Facendo il minimo rumore possibile, faccio colazione,
sono le cinque e un quarto e tutti dormono al rifugio Franchetti.
Esco ed è già chiaro, oggi resterà sereno
il tempo che occorre alla nube del Gran Sasso per avvolgere
tutto.
Mentre scendo il sentiero mi faccio la domanda che spesso
frulla in testa agli scalatori, prima della salita di una via
di un certo impegno:” Ma che cavolo faccio … non mi conviene
restare al rifugio e farmi una bella e tranquilla passeggiata?”
Quante volte mi farò questa domanda e mi risponderò
che vale la pena provare? Quando accadrà che mi dirò
che è ora di darmi una calmata? Quale è la molla
che mi spinge e carica ancora, ormai da molti anni, a cercare
nell’arrampicarmi su rocce, sempre più difficili, non
so cosa e non so perché? Domande senza risposta, l’alpinismo
è forse una domanda senza risposta …? Comunque vado,
un piccolo sforzo e supero questa abituale indecisione, oggi
forse più forte perché sono solo e da soli ci
vuole un po di più di tutto.
Il mio obiettivo è un pilastro della Est del Corno
Piccolo, dove già esiste un itinerario di Tiziano Cantalamessa
e che, anche per questo, è dedicato alla sua memoria.
Cercherò di aprire una via che sale sulla destra, dove
una serie di strapiombi poco invitanti, sono una “linea di salita”.

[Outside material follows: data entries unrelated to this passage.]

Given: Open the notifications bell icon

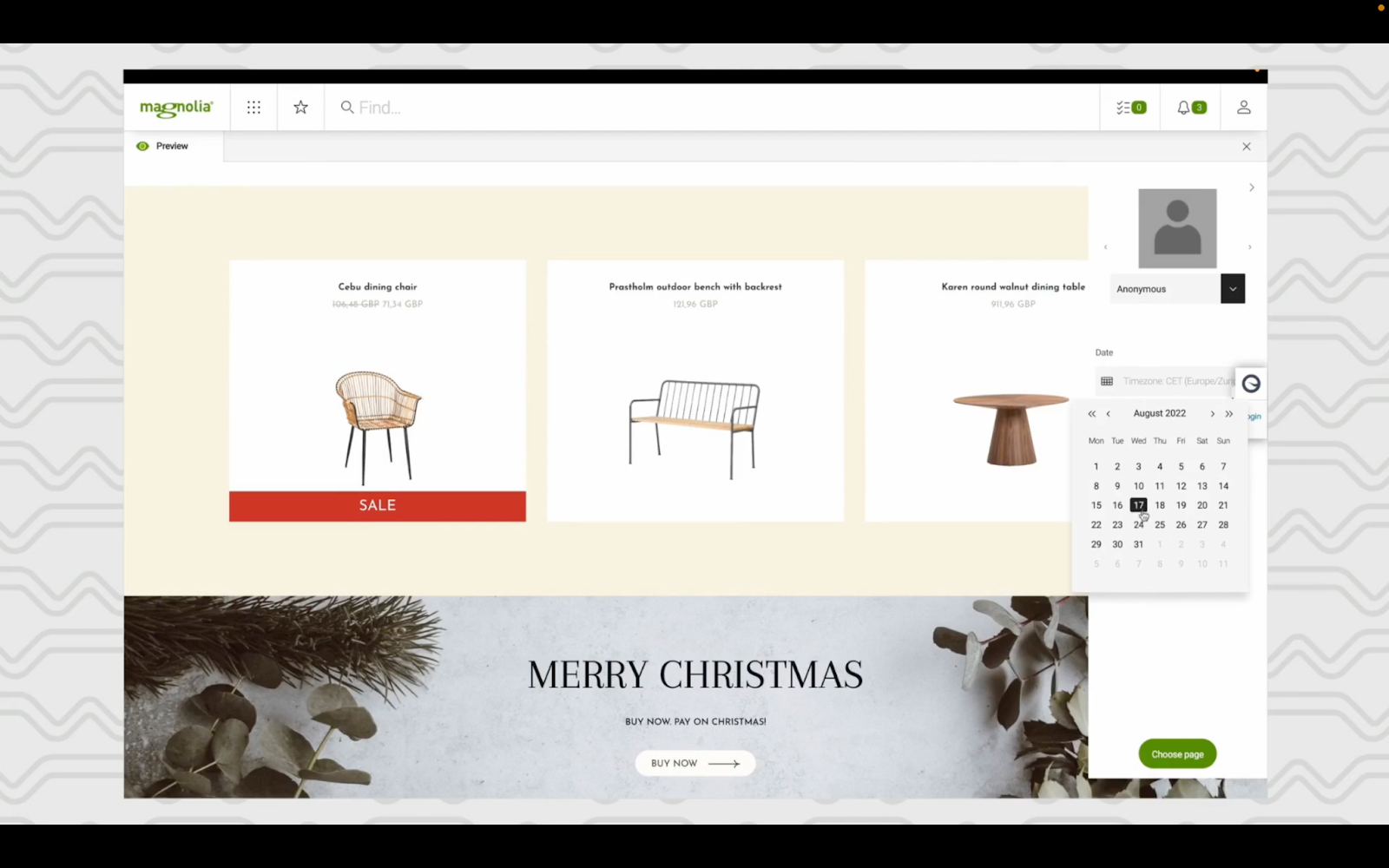Looking at the screenshot, I should click(1191, 108).
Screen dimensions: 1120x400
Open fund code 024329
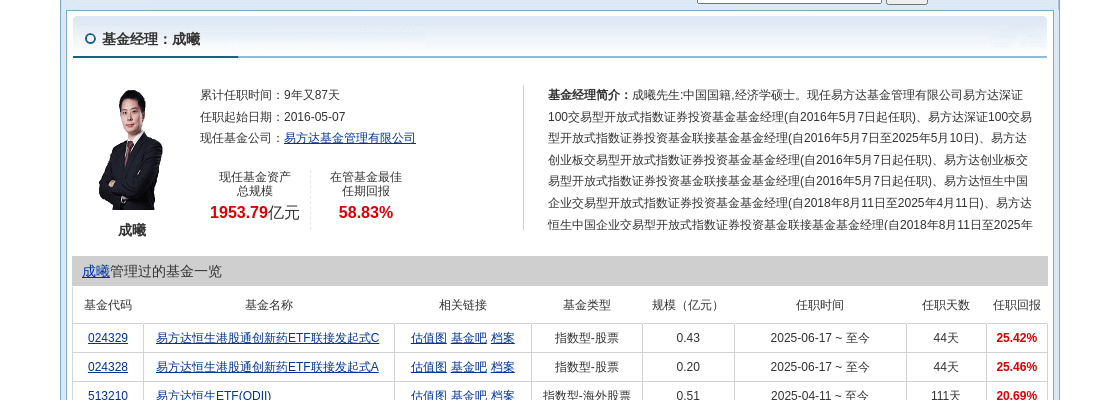click(108, 338)
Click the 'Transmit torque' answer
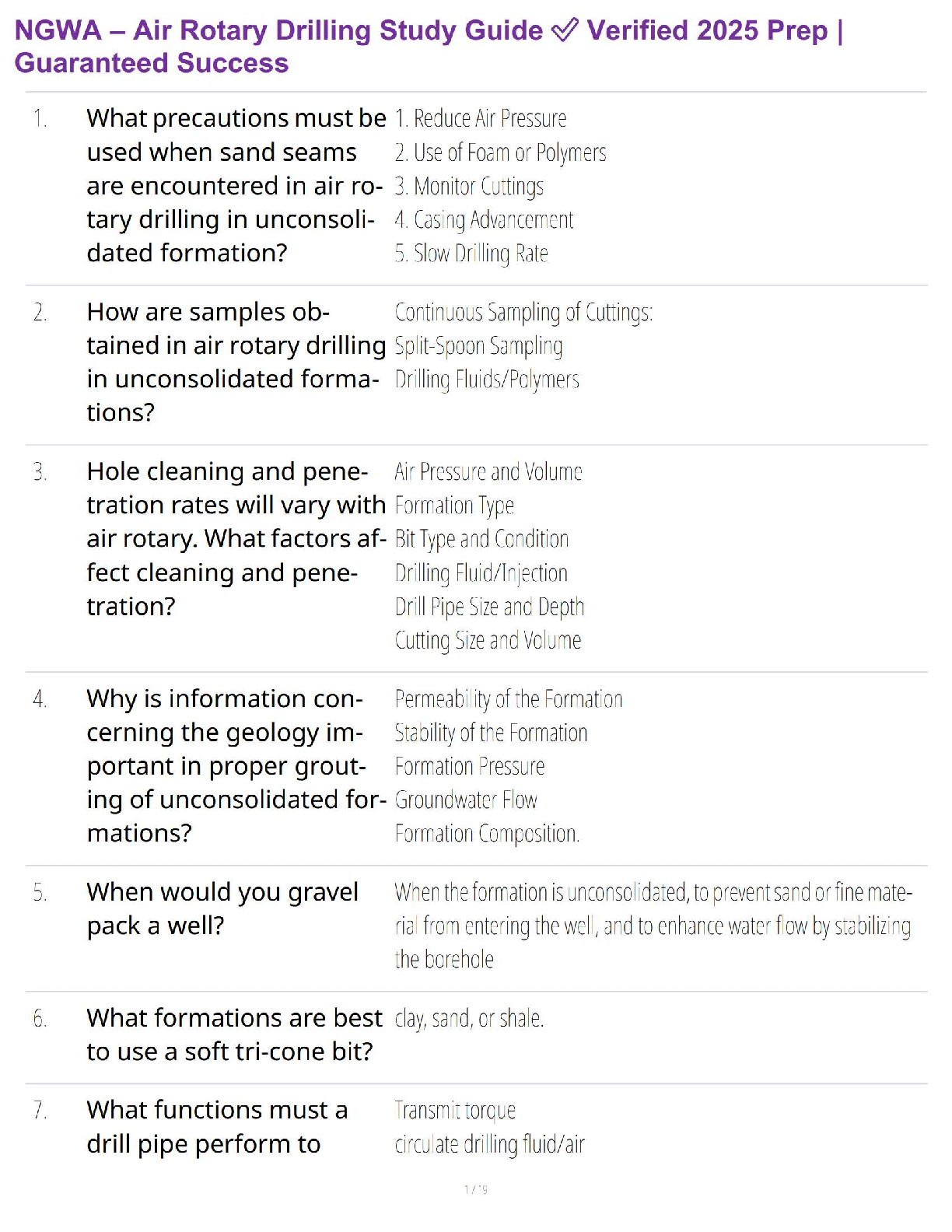This screenshot has height=1232, width=952. 455,1110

Non è importante che sia bella o brutta, difficile o
facile … è una linea della parete e, dato che l’ho intuita,
letta e progettata, oggi cercherò di realizzarla.
Arrivo alla base del pilastro e mi accorgo che la fessura sotto
il primo tetto è larga ed io ho portato solo friend medi,
per risparmiare sul peso … in qualche modo farò!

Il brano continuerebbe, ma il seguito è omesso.